-- begin Supplied records --

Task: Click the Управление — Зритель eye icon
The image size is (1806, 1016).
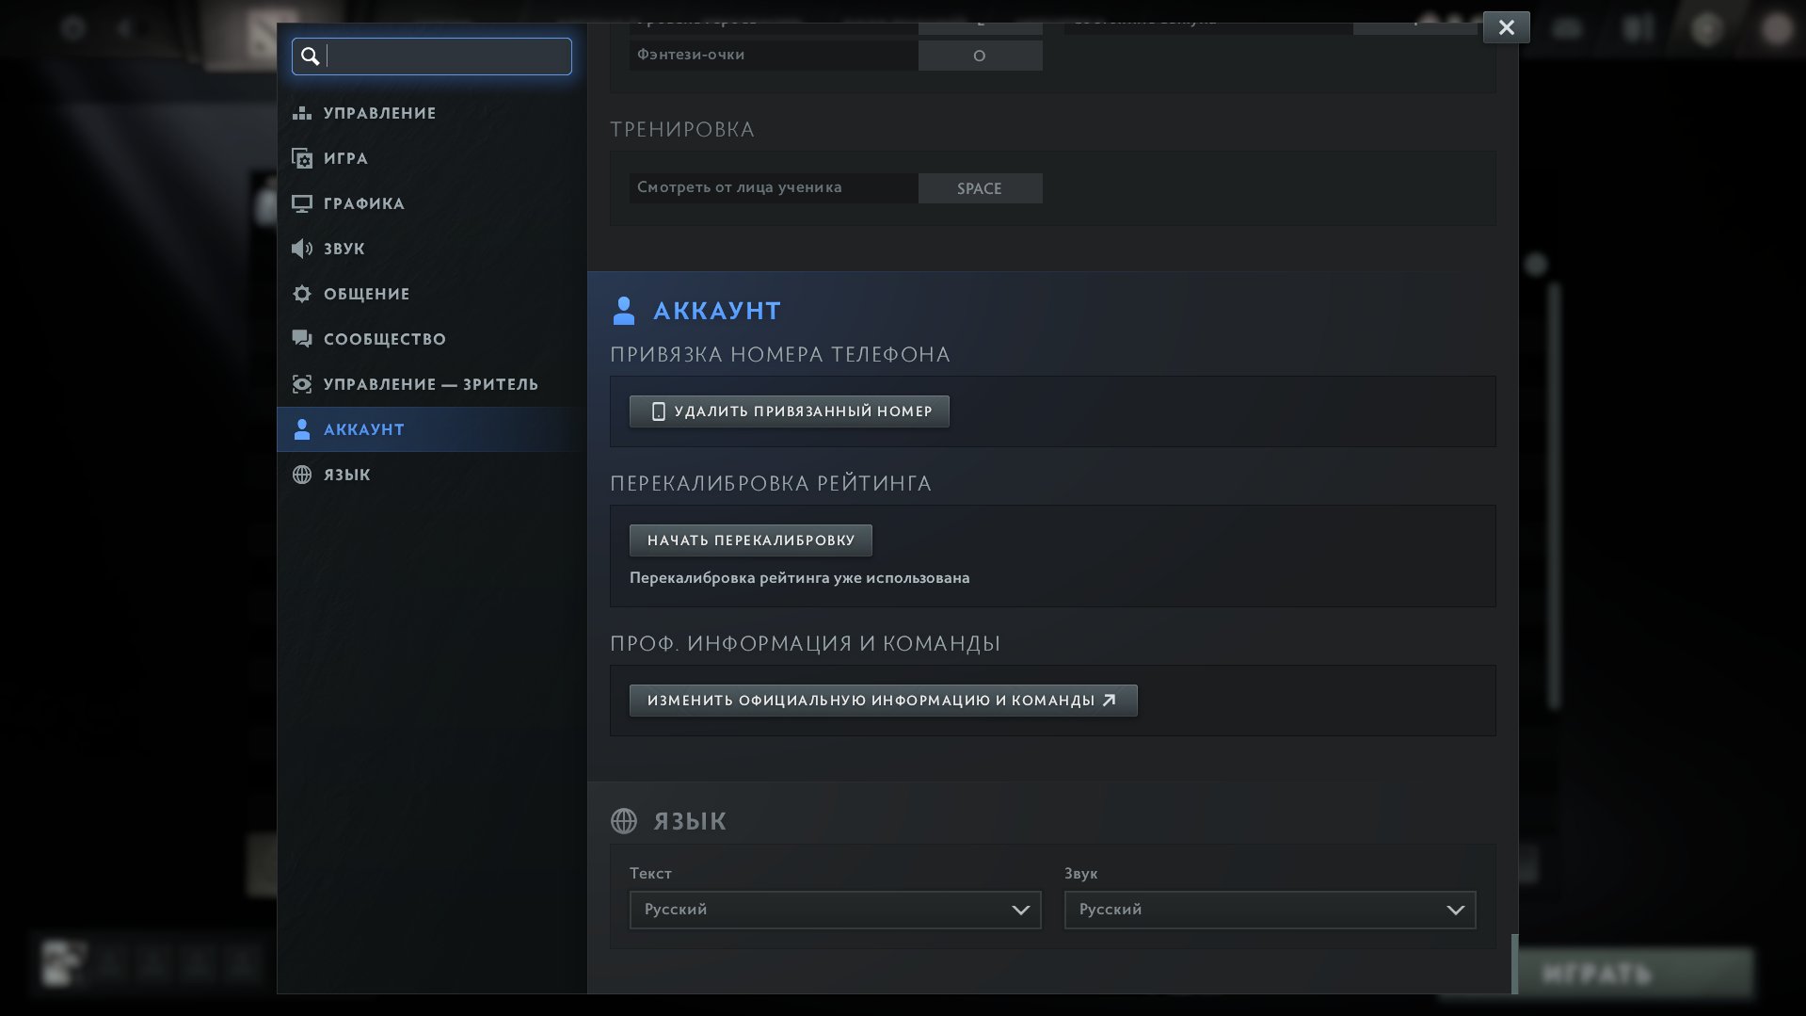Action: pos(301,384)

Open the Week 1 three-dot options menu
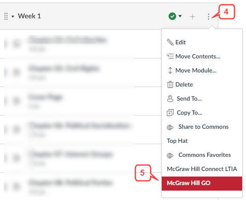(x=209, y=17)
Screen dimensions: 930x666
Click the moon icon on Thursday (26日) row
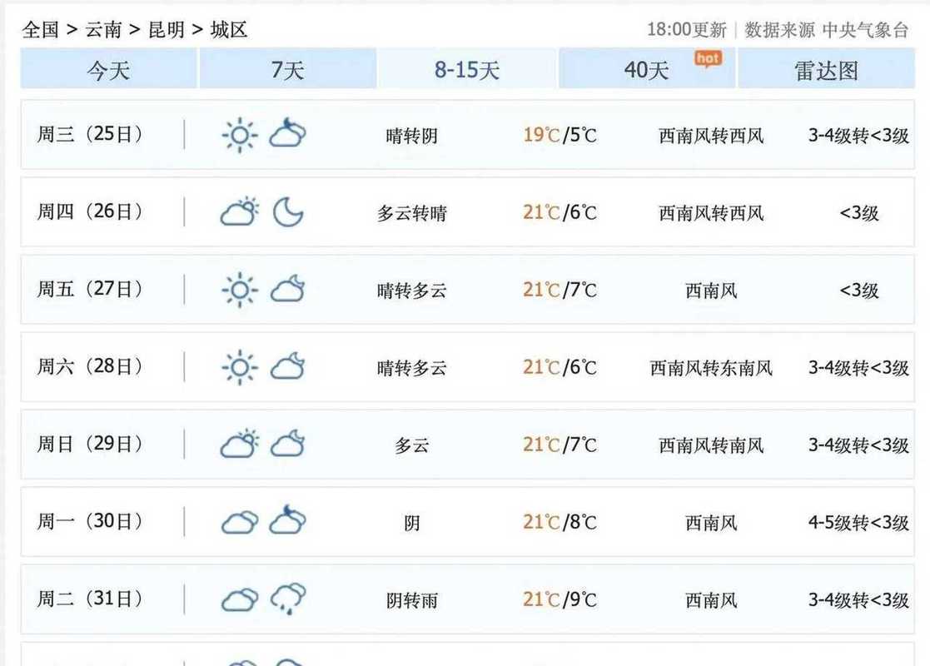286,212
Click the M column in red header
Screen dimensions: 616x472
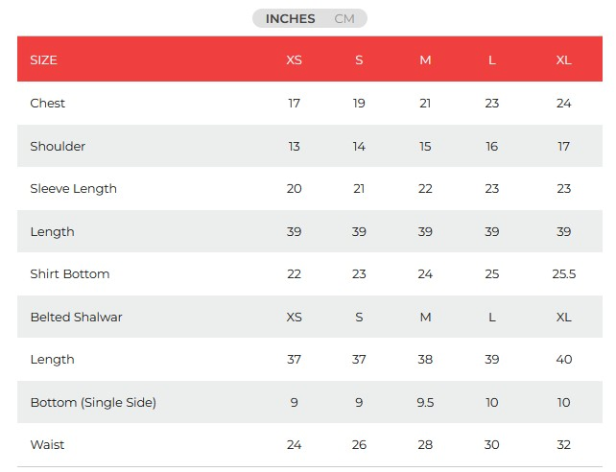click(425, 59)
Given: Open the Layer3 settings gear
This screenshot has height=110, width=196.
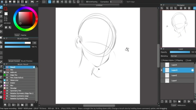Looking at the screenshot, I should click(x=192, y=70).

-- end Supplied records --

Quote every one of the lines above word for word, omitting the pictures.

Task: Click the Управление — Зритель eye icon
The image size is (1806, 1016).
Action: pos(301,384)

Open the Week 1 three-dot options menu
(x=209, y=17)
Screen dimensions: 930x666
Click the moon icon on Thursday (26日) row
286,212
Click the M column in red header
Screen dimensions: 616x472
click(425, 59)
Given: Open the Layer3 settings gear
This screenshot has height=110, width=196.
Looking at the screenshot, I should click(x=192, y=70).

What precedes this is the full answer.